U.S. crude inventories, meanwhile, fell in the latest week.
The Energy Information Administration reported Wednesday that U.S. crude inventories edged down by 2.1 million barrels for the week ended May 29. That compared with a forecast by analysts polled by S&P Global Platts for an average climb of 3.5 million barrels. The American Petroleum Institute on Tuesday reported a fall of 483,000 barrels, according to sources.
A drop in imports led to the fall in crude inventories, as well as an increase in refinery runs and a 4 million-barrel shift of oil from commercial inventories into the Strategic Petroleum Reserve, said Matt Smith, director of commodity research at ClipperData. “Without this transfer, oil inventories would have reached a record high,” he told MarketWatch.
The EIA data also showed crude stocks at the Cushing delivery hub declined by about 1.8 million barrels for the week.
Gasoline supply, however, rose by 2.8 million barrels, while distillate stockpiles added 9.9 million barrels, the EIA reported. The S&P Global Platts survey had shown expectations for a supply decline of 300,000 barrels for gasoline, while distillate stocks were forecast at 2.8 million barrels higher.

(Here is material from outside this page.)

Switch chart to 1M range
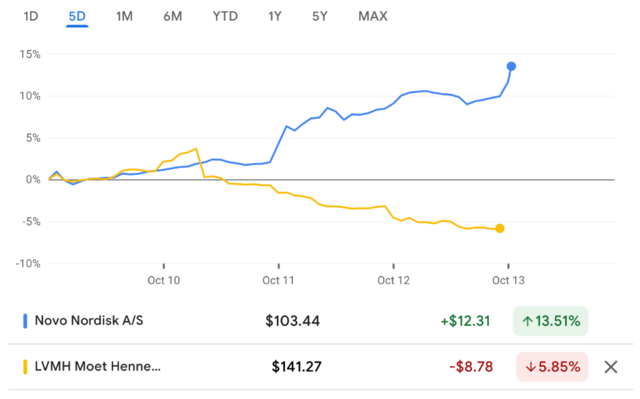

“As product demand remains subdued, gasoline inventories showed a solid build, while distillates showed a mammoth one — despite refinery runs being over 3.6 million barrels per day below year-ago levels,” said Smith.
On Nymex, July gasoline RBN20, -0.38% rose 0.09% to $1.1193 a gallon and July heating oil HON20, -2.82% lost 2.5% to $1.0646 a gallon.
Oil prices are at risk to move even lower if protests in the U.S. sparked by the death of George Floyd in police custody “get worse” or more COVID-19 cases suddenly appear, said Tariq Zahir, managing member at Tyche Capital Advisors.
The situation with China, regarding Hong Kong, could also impact crude oil if further sanctions happen or if the trade deal with the U.S. gets terminated, he said. “Several market movers will appear in the short term, and any one of [them] could have the next path of direction higher or lower” for oil.
Meanwhile, July natural gas NGN20, +1.74% settled at $1.821 per million British thermal units, up 2.5%.
“With the significant pullback in U.S. shale and onshore production, hurricanes will have a more substantial impact on oil and natural gas prices because we are going to feel Gulf of Mexico production shut-ins more acutely,” said Phil Flynn, senior market analyst at The Price Futures Group, in a note.
The National Hurricane Center is tracking Tropical Storm Cristobal, which may move further into the Gulf of Mexico later this week, potentially threatening energy production in the region.